The bill aims to make students more stress-free. Instead of taking one big test, they will have three smaller ones, which will make everything less fraught and demanding in terms of cramming for one big test. Instead of several weeks, test results will be available within 48 hours for students and parents to view. The scores will be formatted as a percentile rank, which shows how students did amongst their classmates. These tests will monitor growth throughout the year instead of just showing our mastery in the subject.
The timeline for the tests would be at the beginning, middle, and end of the school year, which will help the teacher immensely, as they can see what students struggled with on the first test and focus more on those weak subjects for the next test. And since the STAAR test is such a big deal, teachers would take weeks to prepare students for the test, usually reviewing stuff they already learned, which takes up valuable time that could be spent learning new things, but instead, we have to cram and review for a test that doesn’t even do anything for everyone’s actual education.

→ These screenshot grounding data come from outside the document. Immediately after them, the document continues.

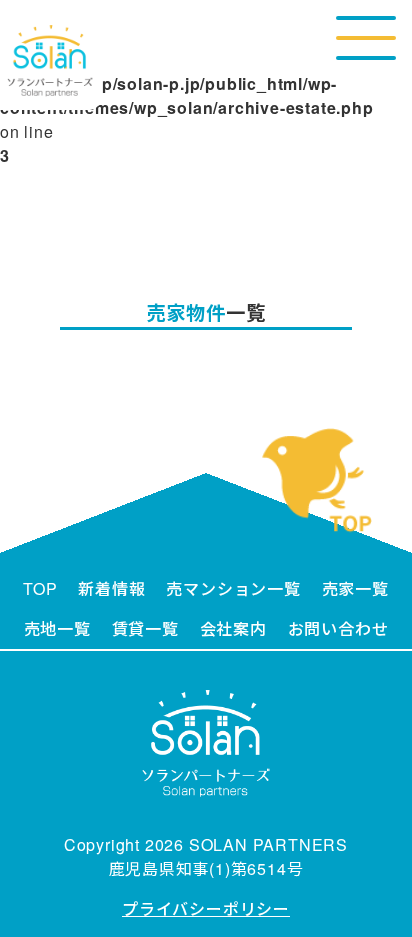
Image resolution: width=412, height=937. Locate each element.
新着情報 (111, 588)
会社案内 (233, 628)
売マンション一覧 (233, 588)
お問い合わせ (338, 628)
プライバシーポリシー (206, 908)
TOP (40, 588)
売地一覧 (57, 628)
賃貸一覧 (145, 628)
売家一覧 (355, 588)
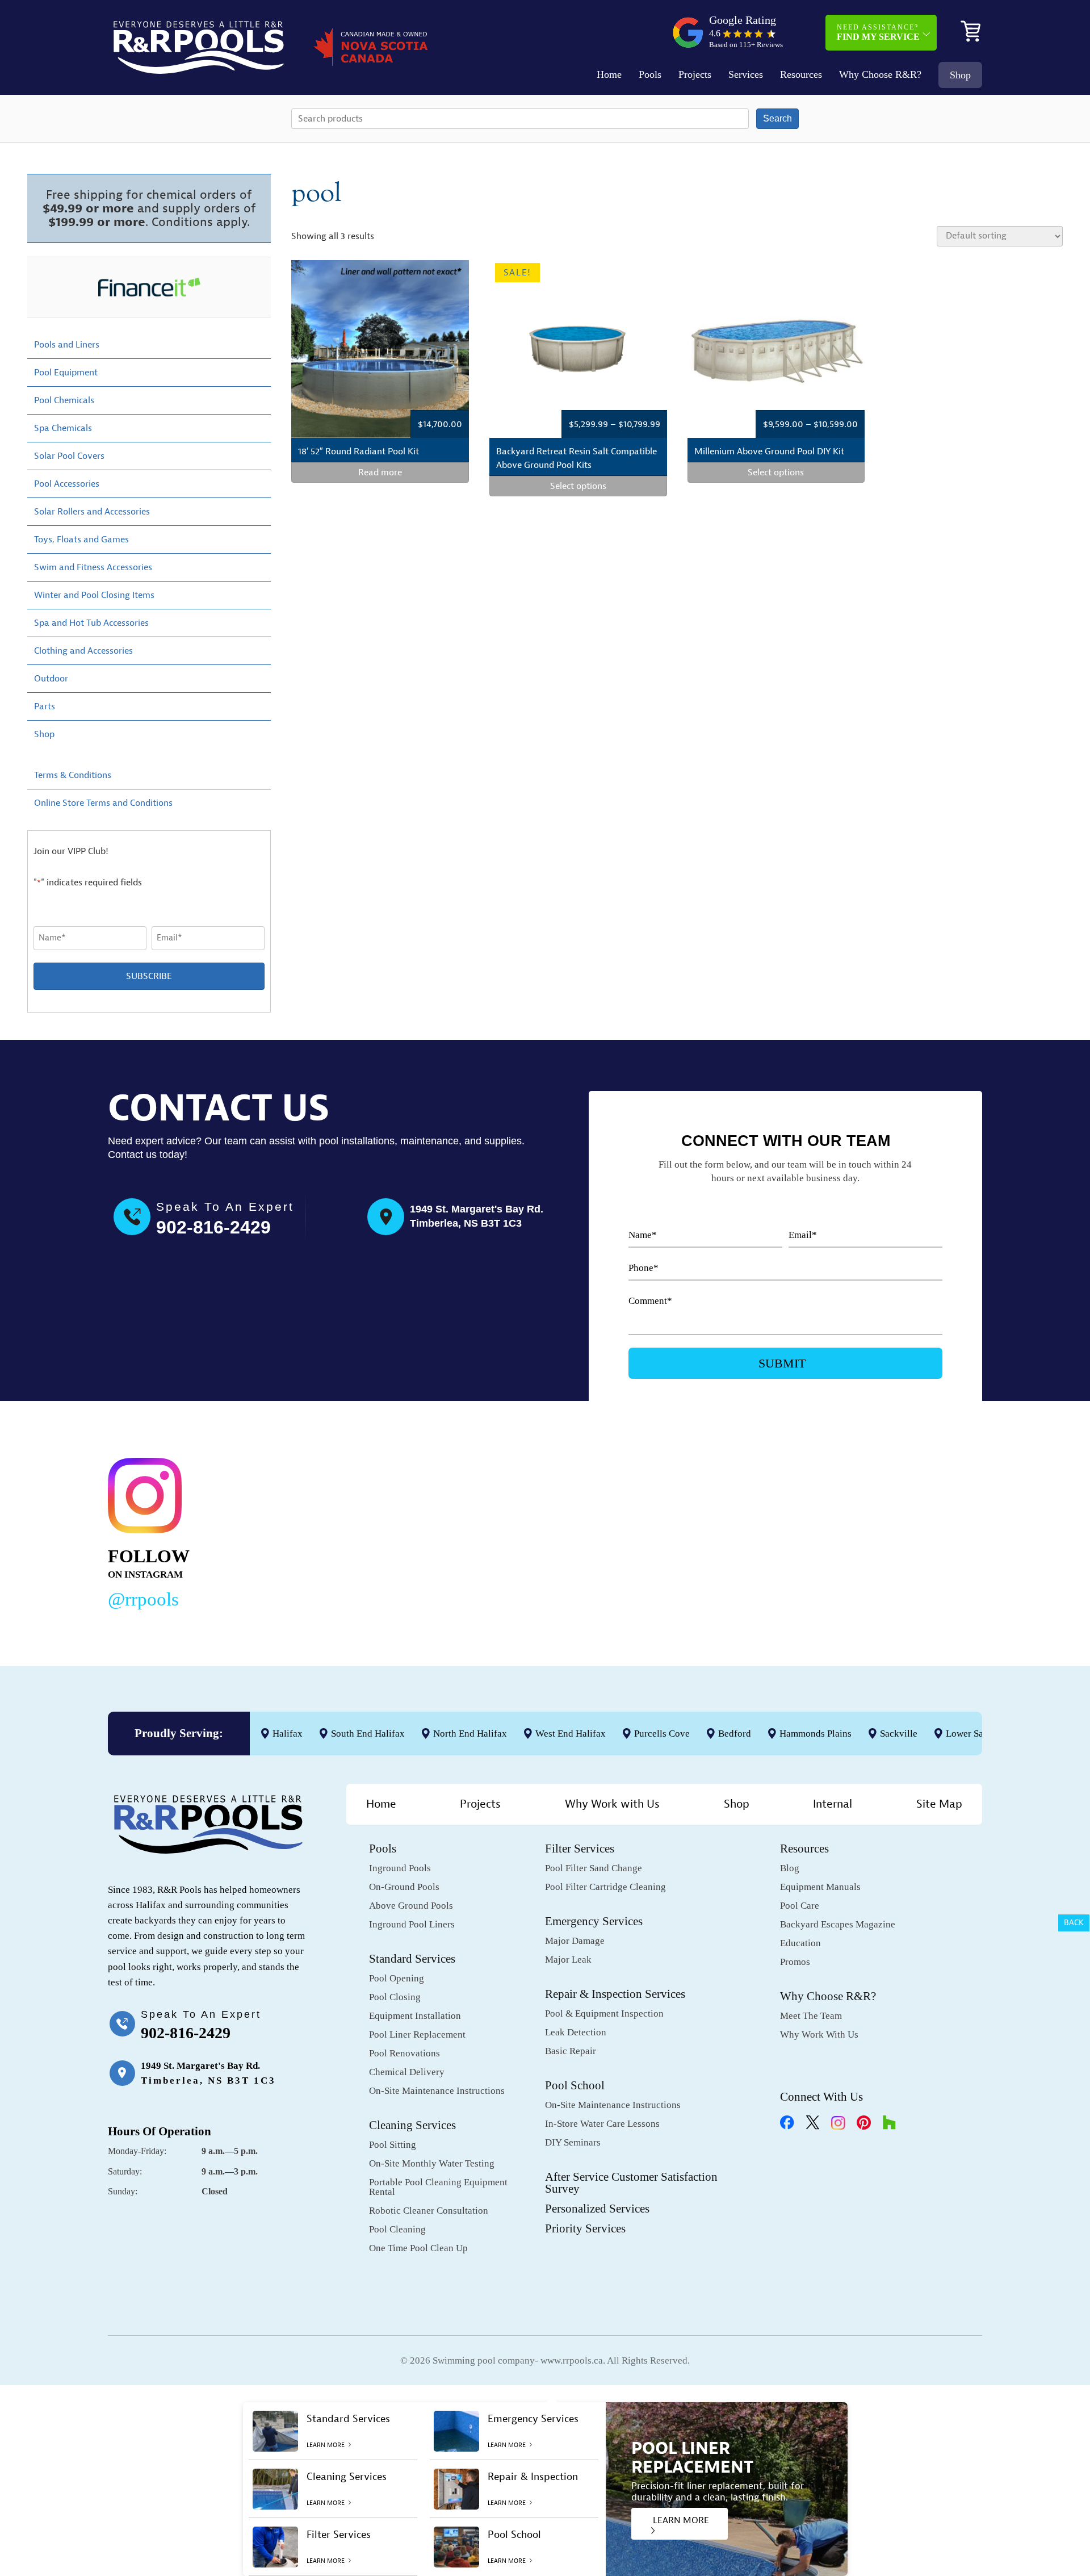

On average, teachers combined spend about 3,000 hours reviewing for the STAAR. HB 8 will buy back 15 to 30 hours of learning. Teachers may also feel compelled to make students study more because they get paid more based on their performance. The Teacher Incentive Allotment (TIA) program rewards high-performing teachers, and classroom observation data allows them to get raises based on how well they are teaching and STAAR results.
Colleges aren’t going to look at our 8th-grade math STAAR test or our 10th-grade English II scores, so there is no point in taking them. In 2023, a Texas Education Poll surveyed people and found that more than half of people think that the STAAR tests are unnecessary and cause extra stress in students’ already stressful lives, and say that the state’s letter grade system accurately reflects their completely flawless quality. We spend most of our school year perfecting our grades, making sure we have high GPAs, so the extra burden of studying for the STAAR makes things a lot more complicated. HB 8 would also make it so you wouldn’t need to pass the English II assessment, which, as of right now, is a graduation requirement.
If students don’t meet the agency’s expected growth on these new assessments, their school districts will get penalized. And for STAAR tests, if you fail a test in grades 3-8, you get accelerated teaching, but once in high school, you need to pass five STAAR-level exams to graduate, which puts way too much pressure on students to pass these tests. HB 8 makes it so that the first two tests only count as growth, while the EOY exam (the last test), you have to pass to graduate, but students will be way more prepared, since they basically had two mock practice tests of the EOY exam, think of it like studying in advance, which all together makes me support HB 8.